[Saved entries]
━━━━━━━━━━━━━━━━

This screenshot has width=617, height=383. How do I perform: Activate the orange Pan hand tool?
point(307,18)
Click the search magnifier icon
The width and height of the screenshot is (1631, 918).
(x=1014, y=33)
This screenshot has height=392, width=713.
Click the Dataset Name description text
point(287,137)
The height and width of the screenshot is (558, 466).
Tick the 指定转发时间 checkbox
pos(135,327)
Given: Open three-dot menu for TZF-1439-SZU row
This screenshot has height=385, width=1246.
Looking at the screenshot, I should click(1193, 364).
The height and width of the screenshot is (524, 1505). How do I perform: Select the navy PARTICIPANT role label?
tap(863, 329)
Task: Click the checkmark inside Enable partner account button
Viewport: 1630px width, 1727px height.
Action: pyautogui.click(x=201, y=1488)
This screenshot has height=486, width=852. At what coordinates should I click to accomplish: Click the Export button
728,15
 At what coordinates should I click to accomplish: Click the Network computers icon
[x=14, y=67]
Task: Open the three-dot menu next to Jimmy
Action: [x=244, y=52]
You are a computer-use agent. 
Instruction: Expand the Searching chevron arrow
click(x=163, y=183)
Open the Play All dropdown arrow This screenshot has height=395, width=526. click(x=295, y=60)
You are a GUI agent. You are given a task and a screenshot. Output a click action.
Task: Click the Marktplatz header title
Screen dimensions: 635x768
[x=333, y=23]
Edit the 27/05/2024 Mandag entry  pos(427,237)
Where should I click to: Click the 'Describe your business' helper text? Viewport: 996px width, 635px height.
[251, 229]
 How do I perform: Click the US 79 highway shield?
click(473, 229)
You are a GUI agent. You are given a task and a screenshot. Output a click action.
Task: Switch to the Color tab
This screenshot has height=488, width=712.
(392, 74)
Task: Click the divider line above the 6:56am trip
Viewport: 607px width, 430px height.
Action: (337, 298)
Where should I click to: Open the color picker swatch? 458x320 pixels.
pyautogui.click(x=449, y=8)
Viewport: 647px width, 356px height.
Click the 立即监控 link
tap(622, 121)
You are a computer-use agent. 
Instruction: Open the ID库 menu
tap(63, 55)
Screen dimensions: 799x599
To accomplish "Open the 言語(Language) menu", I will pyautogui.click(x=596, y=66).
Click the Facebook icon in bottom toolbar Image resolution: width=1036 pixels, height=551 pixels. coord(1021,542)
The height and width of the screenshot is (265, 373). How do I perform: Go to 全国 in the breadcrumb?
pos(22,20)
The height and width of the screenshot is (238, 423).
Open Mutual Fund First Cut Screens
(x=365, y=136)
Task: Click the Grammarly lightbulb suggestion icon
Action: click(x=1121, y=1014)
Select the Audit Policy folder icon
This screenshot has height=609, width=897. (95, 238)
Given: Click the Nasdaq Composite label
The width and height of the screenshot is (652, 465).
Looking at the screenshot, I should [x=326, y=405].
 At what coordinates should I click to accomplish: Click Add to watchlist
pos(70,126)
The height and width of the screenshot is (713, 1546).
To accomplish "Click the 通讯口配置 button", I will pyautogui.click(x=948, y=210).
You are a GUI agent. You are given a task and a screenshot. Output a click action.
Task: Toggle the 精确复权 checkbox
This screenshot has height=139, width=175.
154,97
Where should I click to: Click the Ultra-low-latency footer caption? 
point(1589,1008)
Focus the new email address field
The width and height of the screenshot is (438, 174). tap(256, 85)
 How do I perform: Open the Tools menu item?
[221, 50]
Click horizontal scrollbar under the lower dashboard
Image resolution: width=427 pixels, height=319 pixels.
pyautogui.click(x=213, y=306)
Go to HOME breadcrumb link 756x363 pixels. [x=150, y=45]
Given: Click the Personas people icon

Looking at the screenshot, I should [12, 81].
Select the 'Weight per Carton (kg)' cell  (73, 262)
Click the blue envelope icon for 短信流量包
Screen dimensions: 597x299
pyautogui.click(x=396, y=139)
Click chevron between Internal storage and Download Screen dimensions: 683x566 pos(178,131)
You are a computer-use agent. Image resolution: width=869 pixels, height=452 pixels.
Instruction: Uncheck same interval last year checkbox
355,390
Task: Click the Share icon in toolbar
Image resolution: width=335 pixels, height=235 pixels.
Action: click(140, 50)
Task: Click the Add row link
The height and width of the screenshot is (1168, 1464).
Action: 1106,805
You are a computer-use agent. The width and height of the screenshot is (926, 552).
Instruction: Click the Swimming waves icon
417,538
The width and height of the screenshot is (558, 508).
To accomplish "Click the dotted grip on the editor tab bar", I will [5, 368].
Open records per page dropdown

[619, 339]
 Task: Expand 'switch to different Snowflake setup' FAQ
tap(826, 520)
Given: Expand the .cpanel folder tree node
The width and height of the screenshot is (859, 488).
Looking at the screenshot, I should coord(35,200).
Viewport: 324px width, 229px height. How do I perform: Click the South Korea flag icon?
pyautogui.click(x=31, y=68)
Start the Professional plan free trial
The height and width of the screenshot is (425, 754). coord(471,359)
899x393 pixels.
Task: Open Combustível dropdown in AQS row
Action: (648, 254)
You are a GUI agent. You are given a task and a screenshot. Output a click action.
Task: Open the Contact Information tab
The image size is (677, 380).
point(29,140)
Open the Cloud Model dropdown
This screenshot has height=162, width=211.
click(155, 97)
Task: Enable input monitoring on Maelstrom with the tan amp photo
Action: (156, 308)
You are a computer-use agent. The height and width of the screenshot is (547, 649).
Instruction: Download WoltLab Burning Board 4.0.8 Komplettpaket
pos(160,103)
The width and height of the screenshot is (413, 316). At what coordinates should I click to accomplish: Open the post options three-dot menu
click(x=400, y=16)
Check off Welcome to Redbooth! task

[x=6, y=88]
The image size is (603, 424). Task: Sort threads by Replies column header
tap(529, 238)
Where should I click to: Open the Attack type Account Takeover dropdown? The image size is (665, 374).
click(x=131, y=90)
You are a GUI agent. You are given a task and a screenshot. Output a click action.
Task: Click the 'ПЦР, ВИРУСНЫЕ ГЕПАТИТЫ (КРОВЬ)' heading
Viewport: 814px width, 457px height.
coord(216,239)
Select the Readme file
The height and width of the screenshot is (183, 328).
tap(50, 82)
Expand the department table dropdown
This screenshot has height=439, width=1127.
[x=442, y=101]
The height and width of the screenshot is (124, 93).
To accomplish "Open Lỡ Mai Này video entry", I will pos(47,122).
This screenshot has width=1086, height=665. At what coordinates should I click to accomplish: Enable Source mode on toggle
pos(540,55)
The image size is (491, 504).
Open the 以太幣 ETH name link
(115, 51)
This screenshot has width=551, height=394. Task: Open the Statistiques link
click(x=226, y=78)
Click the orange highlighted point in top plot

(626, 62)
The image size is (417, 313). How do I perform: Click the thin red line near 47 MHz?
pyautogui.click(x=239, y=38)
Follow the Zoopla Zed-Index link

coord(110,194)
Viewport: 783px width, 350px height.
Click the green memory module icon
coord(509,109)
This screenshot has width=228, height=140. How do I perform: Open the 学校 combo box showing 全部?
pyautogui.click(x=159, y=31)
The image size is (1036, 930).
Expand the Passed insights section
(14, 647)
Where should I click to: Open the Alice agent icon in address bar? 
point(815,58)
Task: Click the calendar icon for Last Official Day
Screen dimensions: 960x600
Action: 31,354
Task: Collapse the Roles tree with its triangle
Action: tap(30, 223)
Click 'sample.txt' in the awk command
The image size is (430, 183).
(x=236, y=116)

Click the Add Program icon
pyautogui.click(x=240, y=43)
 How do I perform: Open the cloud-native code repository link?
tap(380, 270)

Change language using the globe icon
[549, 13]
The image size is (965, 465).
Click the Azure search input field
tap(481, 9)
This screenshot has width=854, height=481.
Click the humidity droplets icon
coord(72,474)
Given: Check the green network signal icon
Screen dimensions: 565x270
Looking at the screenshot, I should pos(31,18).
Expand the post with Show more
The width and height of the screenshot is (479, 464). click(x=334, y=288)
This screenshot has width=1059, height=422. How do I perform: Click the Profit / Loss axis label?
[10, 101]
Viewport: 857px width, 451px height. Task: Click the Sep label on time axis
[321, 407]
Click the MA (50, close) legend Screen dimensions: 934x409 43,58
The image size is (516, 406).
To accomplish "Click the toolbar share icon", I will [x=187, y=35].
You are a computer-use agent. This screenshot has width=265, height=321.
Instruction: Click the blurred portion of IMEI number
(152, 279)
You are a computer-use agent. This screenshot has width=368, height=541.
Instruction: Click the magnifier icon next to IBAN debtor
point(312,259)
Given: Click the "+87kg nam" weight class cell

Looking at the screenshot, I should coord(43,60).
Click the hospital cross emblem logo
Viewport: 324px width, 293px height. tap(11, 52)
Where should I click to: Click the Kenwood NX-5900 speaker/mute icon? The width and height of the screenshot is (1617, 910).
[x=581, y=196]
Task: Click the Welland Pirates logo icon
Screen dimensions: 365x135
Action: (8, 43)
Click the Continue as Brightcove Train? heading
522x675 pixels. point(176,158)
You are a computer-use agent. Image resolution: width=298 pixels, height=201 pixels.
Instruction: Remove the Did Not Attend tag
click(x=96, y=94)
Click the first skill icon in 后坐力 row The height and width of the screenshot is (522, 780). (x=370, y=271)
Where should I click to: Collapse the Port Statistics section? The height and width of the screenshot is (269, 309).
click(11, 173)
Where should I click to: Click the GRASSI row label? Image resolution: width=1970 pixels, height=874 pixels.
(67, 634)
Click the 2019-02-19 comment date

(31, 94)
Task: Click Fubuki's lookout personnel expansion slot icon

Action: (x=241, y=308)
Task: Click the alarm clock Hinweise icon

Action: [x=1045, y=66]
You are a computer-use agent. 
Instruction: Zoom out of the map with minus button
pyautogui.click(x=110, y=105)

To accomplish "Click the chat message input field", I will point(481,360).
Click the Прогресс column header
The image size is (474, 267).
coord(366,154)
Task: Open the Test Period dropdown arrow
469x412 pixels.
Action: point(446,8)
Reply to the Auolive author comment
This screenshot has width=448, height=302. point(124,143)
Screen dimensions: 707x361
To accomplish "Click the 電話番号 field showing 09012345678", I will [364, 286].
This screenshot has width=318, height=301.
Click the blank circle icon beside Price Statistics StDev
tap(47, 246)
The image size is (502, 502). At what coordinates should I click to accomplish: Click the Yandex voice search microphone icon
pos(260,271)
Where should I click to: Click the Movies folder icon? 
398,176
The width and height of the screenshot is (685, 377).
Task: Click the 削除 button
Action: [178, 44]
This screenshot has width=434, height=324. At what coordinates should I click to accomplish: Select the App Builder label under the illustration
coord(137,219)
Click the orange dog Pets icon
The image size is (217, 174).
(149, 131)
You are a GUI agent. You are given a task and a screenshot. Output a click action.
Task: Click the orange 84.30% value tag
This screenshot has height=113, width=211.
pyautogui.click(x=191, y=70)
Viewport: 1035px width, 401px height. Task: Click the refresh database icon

━━━━━━━━━━━━━━━━

TASK DESCRIPTION
From the records above, retype only the lines starting at the line that contains "Instruction: Uncheck same" and ending at the line that contains "Task: Click the 'ПЦР, ВИРУСНЫЕ", both included.

SOLUTION FOR THIS TASK
Instruction: Uncheck same interval last year checkbox
355,390
Task: Click the Share icon in toolbar
Image resolution: width=335 pixels, height=235 pixels.
Action: click(140, 50)
Task: Click the Add row link
The height and width of the screenshot is (1168, 1464).
Action: 1106,805
You are a computer-use agent. The width and height of the screenshot is (926, 552).
Instruction: Click the Swimming waves icon
417,538
The width and height of the screenshot is (558, 508).
To accomplish "Click the dotted grip on the editor tab bar", I will [5, 368].
Open records per page dropdown

[619, 339]
 Task: Expand 'switch to different Snowflake setup' FAQ
tap(826, 520)
Given: Expand the .cpanel folder tree node
The width and height of the screenshot is (859, 488).
Looking at the screenshot, I should coord(35,200).
Viewport: 324px width, 229px height. How do I perform: Click the South Korea flag icon?
pyautogui.click(x=31, y=68)
Start the Professional plan free trial
The height and width of the screenshot is (425, 754). coord(471,359)
899x393 pixels.
Task: Open Combustível dropdown in AQS row
Action: (648, 254)
You are a GUI agent. You are given a task and a screenshot. Output a click action.
Task: Open the Contact Information tab
The image size is (677, 380).
point(29,140)
Open the Cloud Model dropdown
This screenshot has height=162, width=211.
click(155, 97)
Task: Enable input monitoring on Maelstrom with the tan amp photo
Action: (156, 308)
You are a computer-use agent. The height and width of the screenshot is (547, 649).
Instruction: Download WoltLab Burning Board 4.0.8 Komplettpaket
pos(160,103)
The width and height of the screenshot is (413, 316). At what coordinates should I click to accomplish: Open the post options three-dot menu
click(x=400, y=16)
Check off Welcome to Redbooth! task

[x=6, y=88]
The image size is (603, 424). Task: Sort threads by Replies column header
tap(529, 238)
Where should I click to: Open the Attack type Account Takeover dropdown? The image size is (665, 374).
click(x=131, y=90)
You are a GUI agent. You are given a task and a screenshot. Output a click action.
Task: Click the 'ПЦР, ВИРУСНЫЕ ГЕПАТИТЫ (КРОВЬ)' heading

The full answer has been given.